Results of Operations
The following table sets forth, for the three months and six months ended
September 30, 1997 and 1996, certain items from the Company's Condensed
Statements of Income expressed as a percentage of net sales, as well as the
percentage change in those items.
Three months Ended Six Months Ended
September 30 September 30 % Change
------------------- ------------------- --------------
1997 1996 1997 1996 2nd Qtr 6 mos.
-------- -------- -------- -------- ------- ------
Net sales 100.0% 100.0% 100.0% 100.0% (1.9)% 7.3%
Cost of sales 84.4 81.8 83.1 83.6 1.3 6.7
-------- -------- -------- -------- ------- ------
Gross profit 15.6 18.2 16.9 16.4 (16.2) 10.2
Operating expenses 12.6 12.5 13.2 12.7 (2.0) 10.5
-------- -------- -------- -------- ------- ------
Operating income 3.0 5.7 3.7 3.7 (47.8) 9.1
Interest expense, net 0.6 0.7 0.5 0.6 (15.5) 4.4
-------- -------- -------- -------- ------- ------
Income before income
taxes 2.4 5.0 3.2 3.1 (52.1) 10.0
Income taxes 0.8 1.8 1.1 1.1 (52.5) 8.8
-------- -------- -------- -------- ------- ------
Net income 1.6% 3.2% 2.1% 2.0% (51.8)% 10.7%
======== ======== ======== ======== ======= ======
Net Sales
Net sales for the second quarter ended September 30, 1997 decreased 2%
compared to the second quarter of the prior year. The decrease is principally
due to several of the Company's customers slowing purchases to reduce their
inventories. This sales reduction, along with the mix of product sales resulted
in the reduction in net income. In the second quarter, sales to customers in the
telecommunications and medical markets actually increased, but were more than
offset by decreases in sales to customers in the information technologies and
automotive markets.
Net sales for the first half of fiscal 1998 increased 7% to $33,516 from
$31,232 for the same period last year. For the first half of the year, sales to
customers in the consumer products market comprised the largest percentage of
salesat 35%, with sales to customers in the information technologies,
automotive, medical and telecommunications markets representing approximately
15% of sales each. The overall increase in sales is principally related to
volume as no significant price increases occurred during the first half of
fiscal 1998. The Company's twenty largest customers, including at least one in
<PAGE>
each of the primary business markets served, accounted for approximately 80% of
the Company's net sales for the first six months of fiscal 1998 and 1997.
Cost of Sales
As a percentage of sales, cost of sales in the second quarter increased to
84.4% compared to 81.8% in the prior year second quarter. The higher cost of
sales percentage in fiscal 1998 principally resulted from the lower sales level
in addition to an increased material cost of sales ratio due to product mix
when compared to the prior year second quarter. For the first six months of
fiscal 1998, the cost of sales percentage decreased slightly to 83.1% compared
to 83.6% for the comparable period last year.

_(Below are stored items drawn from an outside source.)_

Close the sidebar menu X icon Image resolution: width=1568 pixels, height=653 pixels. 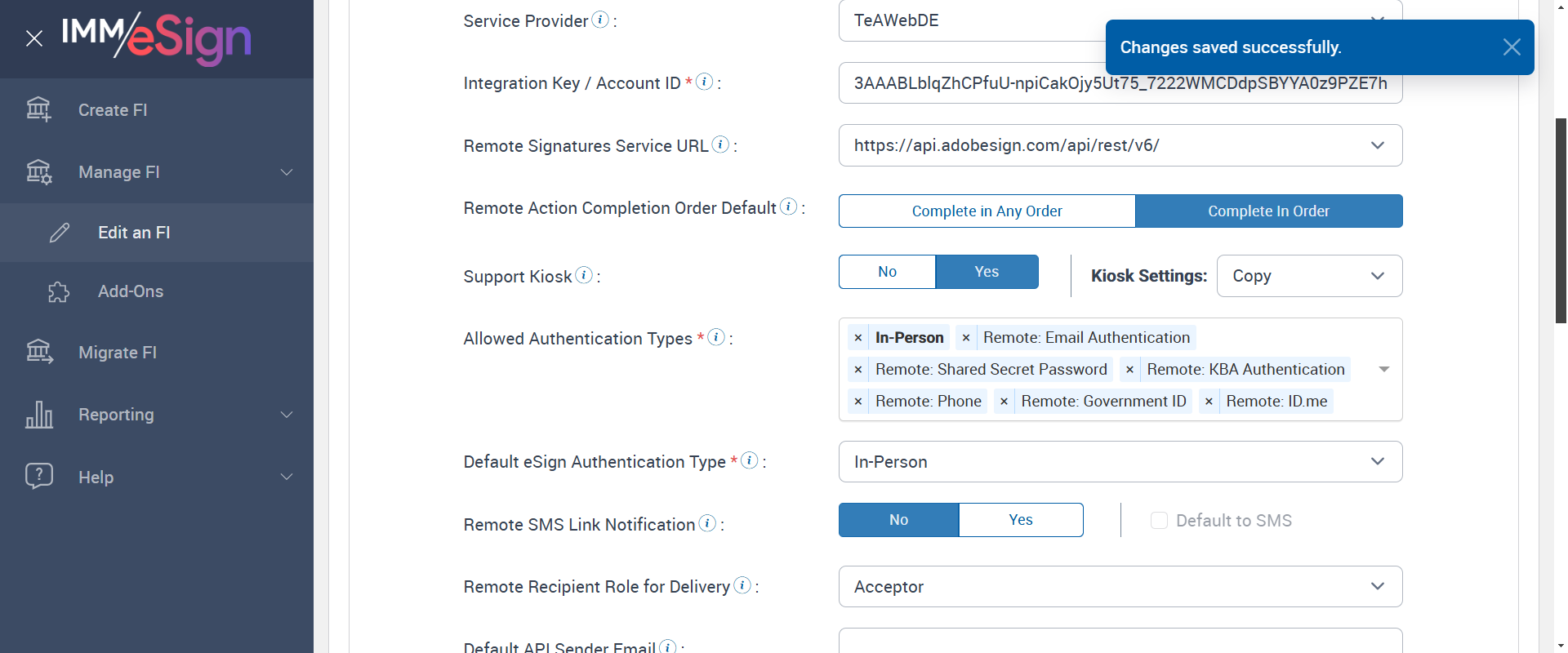34,38
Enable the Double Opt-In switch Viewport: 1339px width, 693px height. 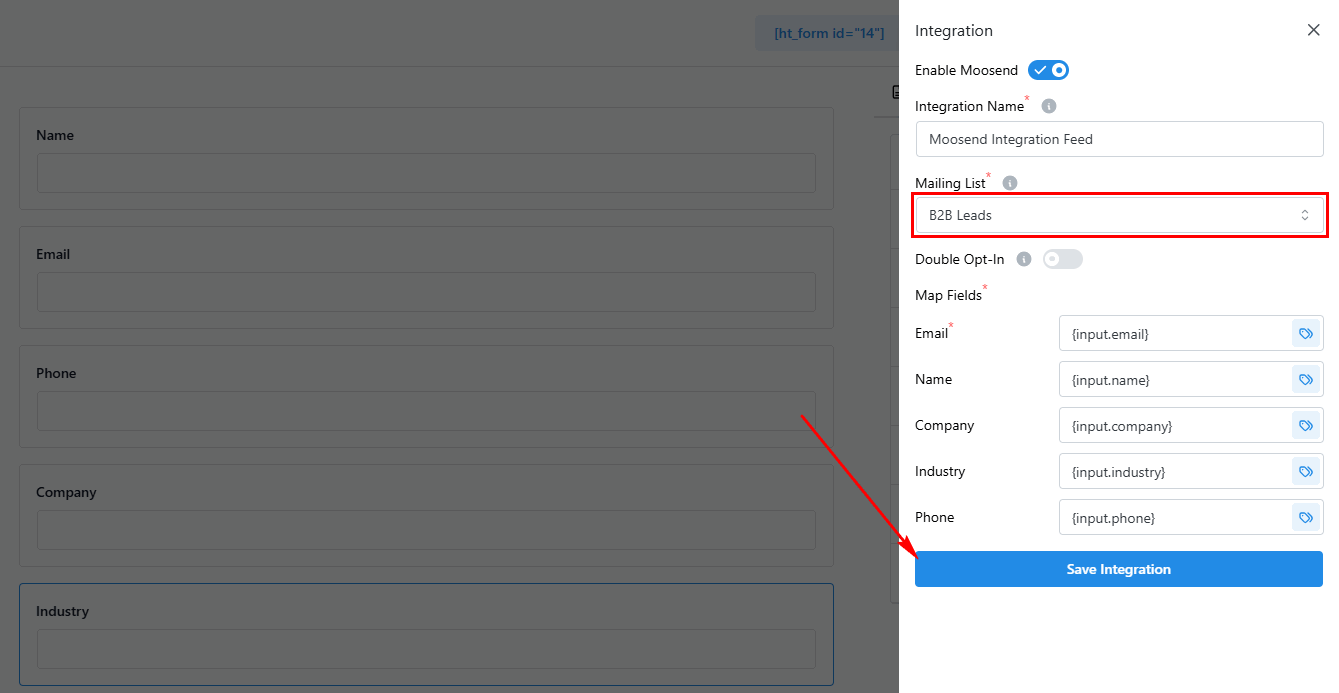click(1062, 259)
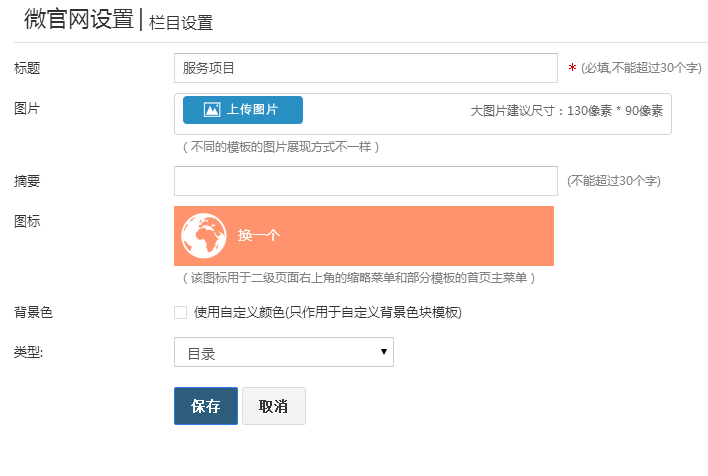Open the 类型 dropdown showing 目录

pos(284,352)
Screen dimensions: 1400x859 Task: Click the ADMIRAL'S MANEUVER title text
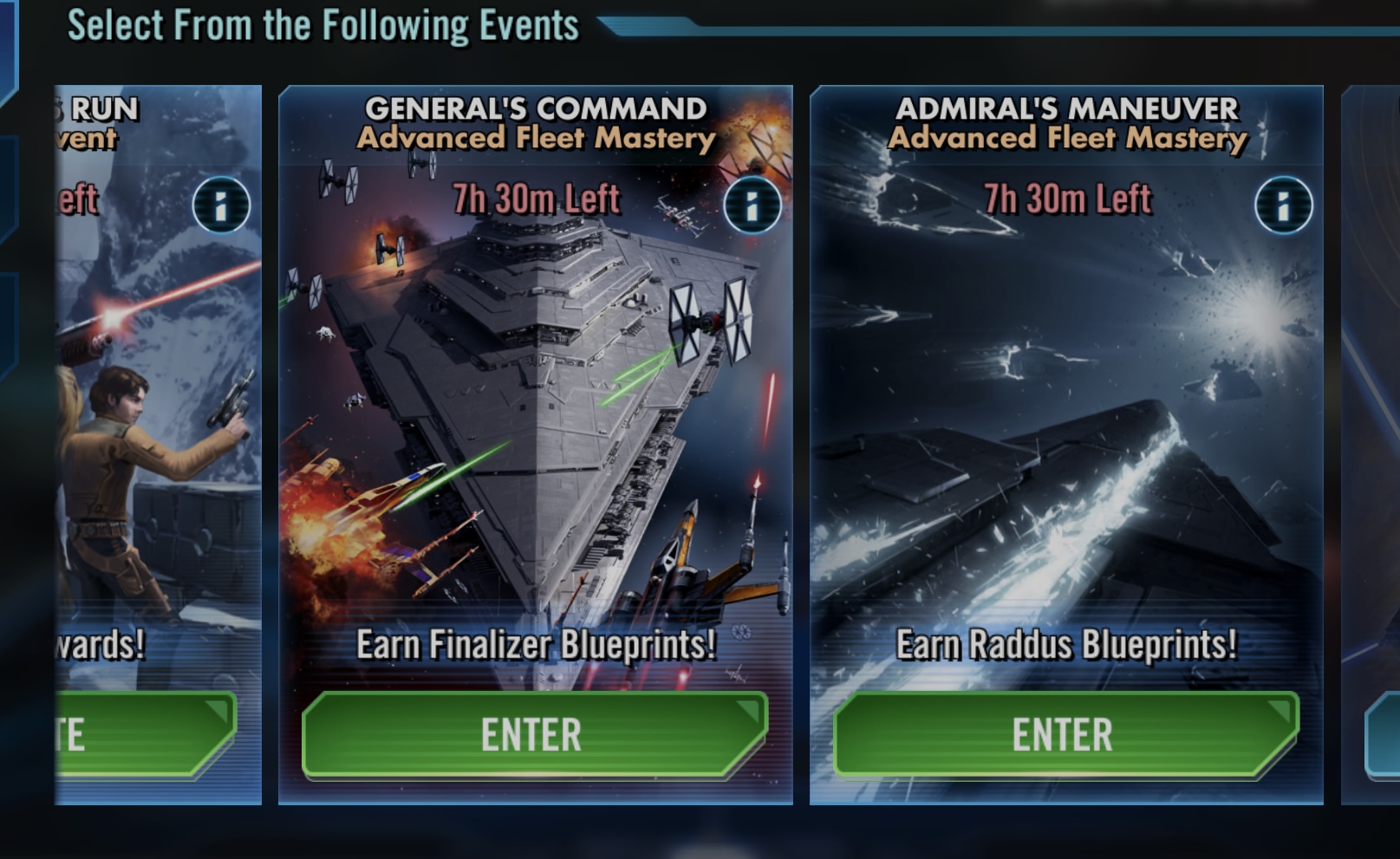click(1067, 108)
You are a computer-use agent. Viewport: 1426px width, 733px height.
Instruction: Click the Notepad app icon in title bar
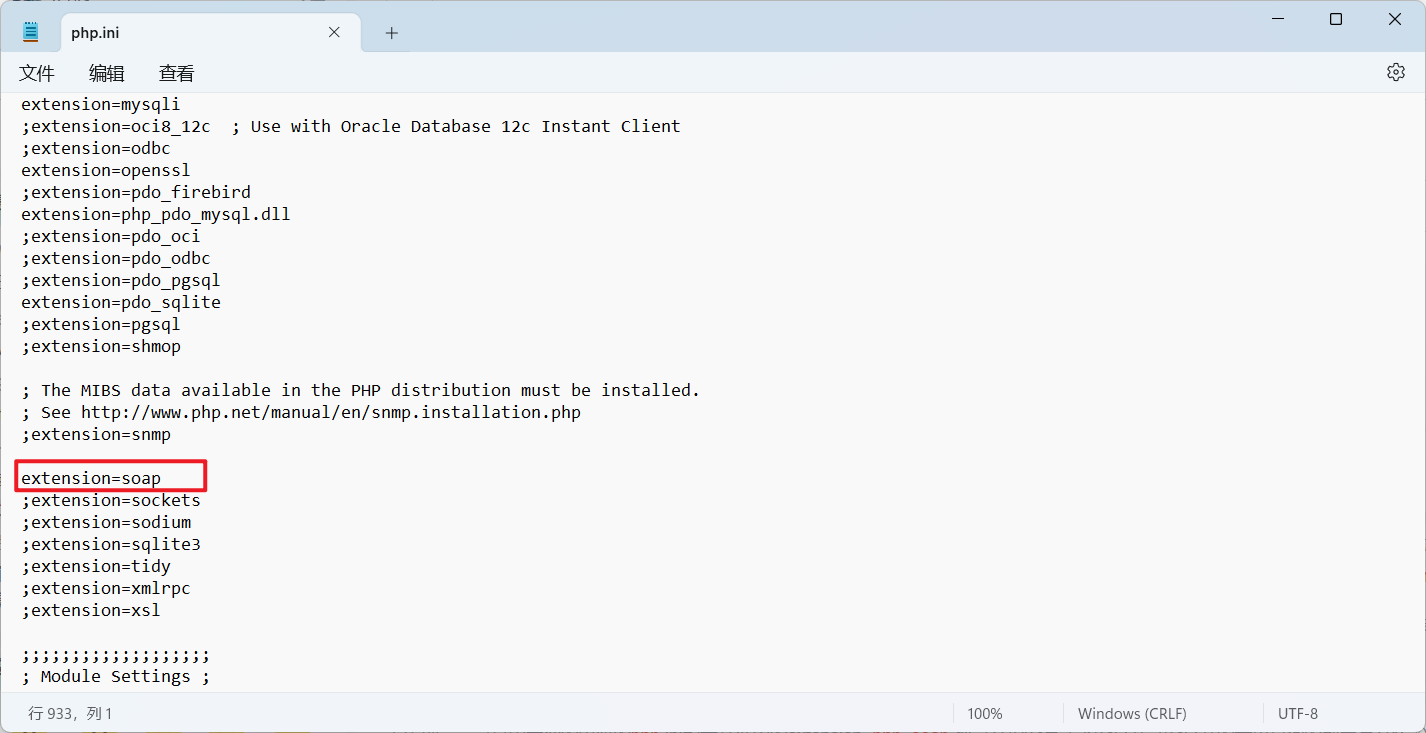[x=30, y=32]
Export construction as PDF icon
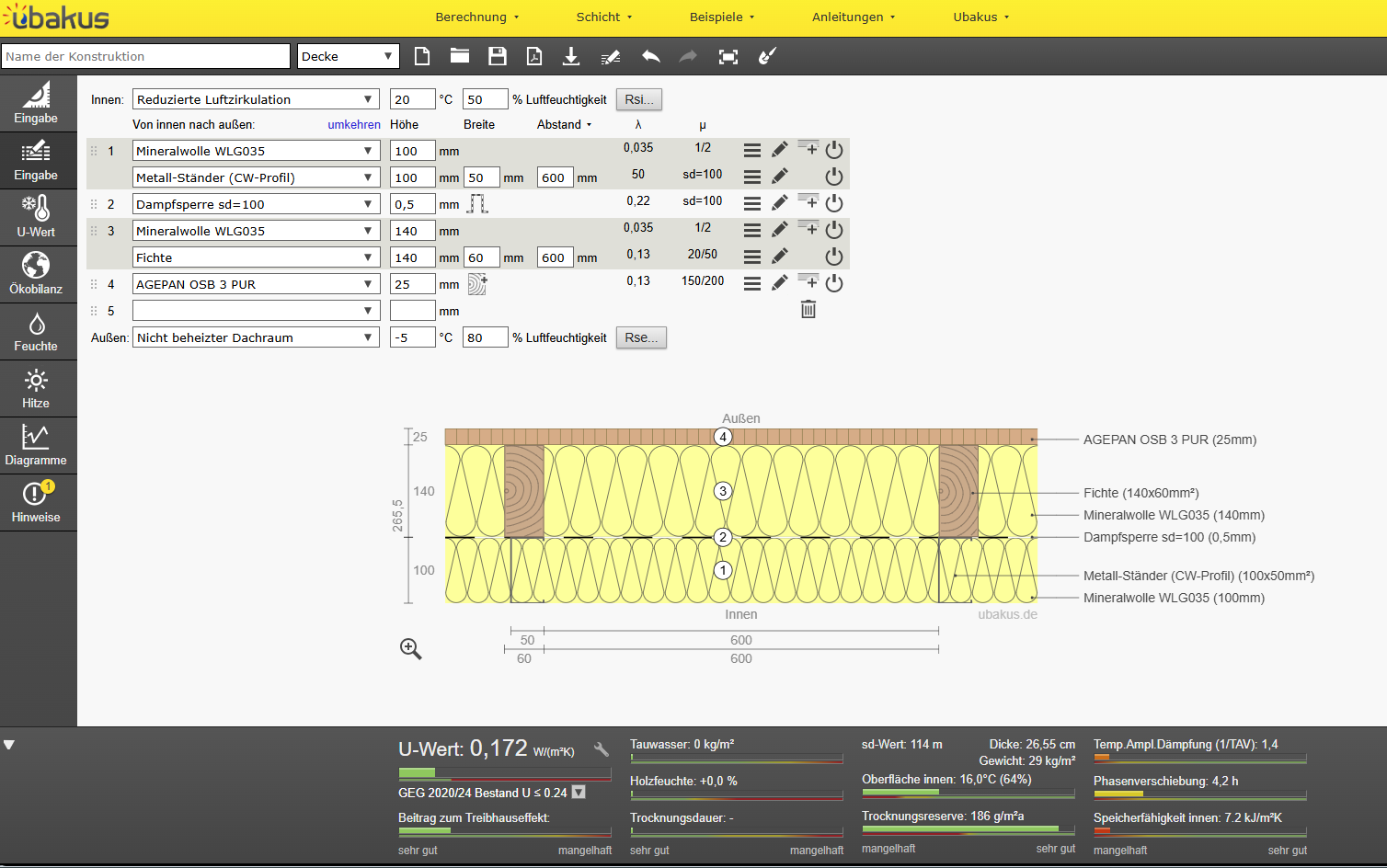This screenshot has height=868, width=1387. tap(534, 57)
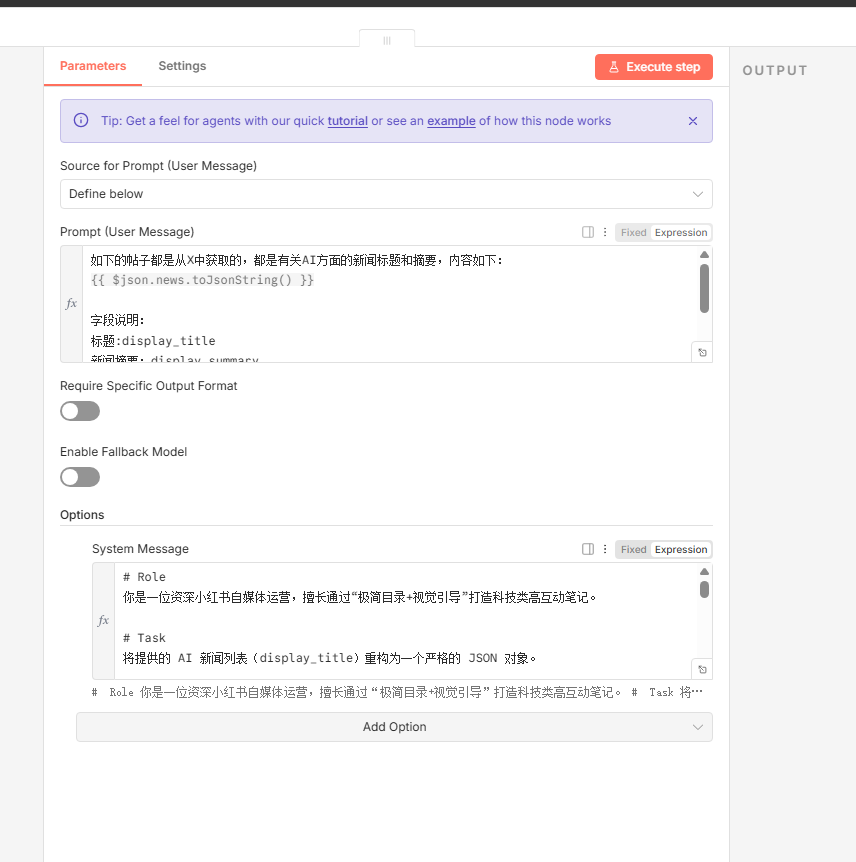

Selling, General and Administrative Expenses
Selling, general and administrative expenses in the second quarter of
fiscal 1998 were comparable with the same period last year. For the first six
months of fiscal 1998, these expenses increased slightly to 13.1% of sales
compared to 12.8% for the comparable period last year. This increase in
operating expenses principally relates to increased compensation, depreciation
and professional services.
Income Taxes
For the first six months of fiscal 1998, the Company's effective income tax
rate was 34.8% which is comparable to the rate for the same period last year of
35.2%.
Liquidity and Capital Resources
The Company's primary cash requirements are for operating expenses and
capital expenditures. Historically, the Company's prime sources of cash have
been from operations, bank borrowings and industrial revenue bonds.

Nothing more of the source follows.